In December 2000, the Northwestern Hawaiian Islands Coral Reef Ecosystem Reserve was designated to conserve one of the country’s most precious coral reef areas. As part of the reserve establishment, the Secretary of Commerce was directed to establish an advisory council, in accordance with the National Marine Sanctuaries Act. The Council operates under a charter developed by NOAA, which prescribes the frequency of meetings, objectives and roles, and operation of the council. Council meetings are open to the public.

The new NWHI Coral Reef Ecosystem Reserve Advisory Council’s voting representatives and their alternates include the following:

Citizen-At-Large: Kem Lowry-member, Sean Naleimaile-alternate; Conservation:
Linda Paul-member, Julie Leialoha-alternate, Jessica Wooley-alternate; Education:
Gail Grabowsky-member, Gail Clarke-alternate; Ocean-related Tourism: Birgit Winning-member, Matthew Zimmerman-alternate; Recreational Fishing: Rick Gaffney-member Rick Hoo-alternate; and Research: William Gilmartin-member, Catherine Courtney-alternate, Cynthia Hunter-member, William Worcester-alternate.

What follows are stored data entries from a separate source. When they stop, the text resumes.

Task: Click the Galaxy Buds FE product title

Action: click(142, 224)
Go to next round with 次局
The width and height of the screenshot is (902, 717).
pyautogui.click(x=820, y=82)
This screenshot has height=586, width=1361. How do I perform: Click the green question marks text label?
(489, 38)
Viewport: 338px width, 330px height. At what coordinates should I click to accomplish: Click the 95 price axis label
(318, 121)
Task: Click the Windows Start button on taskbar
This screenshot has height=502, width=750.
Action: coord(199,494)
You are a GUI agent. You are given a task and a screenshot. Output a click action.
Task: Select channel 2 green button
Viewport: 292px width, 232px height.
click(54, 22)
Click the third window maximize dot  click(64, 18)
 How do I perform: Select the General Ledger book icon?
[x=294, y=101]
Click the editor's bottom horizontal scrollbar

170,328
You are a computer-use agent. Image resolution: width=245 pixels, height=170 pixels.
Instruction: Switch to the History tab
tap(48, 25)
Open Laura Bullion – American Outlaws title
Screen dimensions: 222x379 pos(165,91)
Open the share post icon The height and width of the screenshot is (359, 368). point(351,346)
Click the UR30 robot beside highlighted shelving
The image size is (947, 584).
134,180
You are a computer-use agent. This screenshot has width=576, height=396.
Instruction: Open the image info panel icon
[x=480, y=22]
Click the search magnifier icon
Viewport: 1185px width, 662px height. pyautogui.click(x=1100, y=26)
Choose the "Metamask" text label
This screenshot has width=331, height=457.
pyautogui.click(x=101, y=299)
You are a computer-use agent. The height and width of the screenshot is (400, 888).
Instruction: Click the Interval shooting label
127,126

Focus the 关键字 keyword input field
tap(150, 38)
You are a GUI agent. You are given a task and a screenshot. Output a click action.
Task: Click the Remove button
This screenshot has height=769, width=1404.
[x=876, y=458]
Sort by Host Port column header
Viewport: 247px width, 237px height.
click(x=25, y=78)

Vacancies remain for a Native Hawaiian representative and a Research alternate. These seats will be advertised shortly.

The Northwestern Hawaiian Islands Coral Reef Ecosystem Reserve contains 70 percent of the United States’ coral reefs and over 7,000 marine species, half of which are unique to the Hawaiian Islands. The area is critical habitat for many endangered and threatened species including the monk seal and the green sea turtle. The reserve is the largest conservation area in the United States and the second largest on earth with the first largest being the Great Barrier Reef in Australia.

NOAA’s NMSP seeks to increase the public awareness of America’s maritime heritage by conducting scientific research, monitoring, exploration and educational programs. Today, 13 national marine sanctuaries encompass more than 18,000 square miles of America’s ocean and Great Lakes natural and cultural resources.

NOAA’s National Ocean Service manages the NMSP and is dedicated to exploring, understanding, conserving and restoring the nation’s coasts and oceans. The National Ocean Service balances environmental protection with economic prosperity in fulfilling its mission of promoting safe navigation, supporting coastal communities, sustaining coastal habitats and mitigating coastal hazards.

The Commerce Department’s NOAA is dedicated to enhancing economic security and national safety through the prediction and research of weather and climate-related events and providing environmental stewardship of our nation’s coastal and marine resources.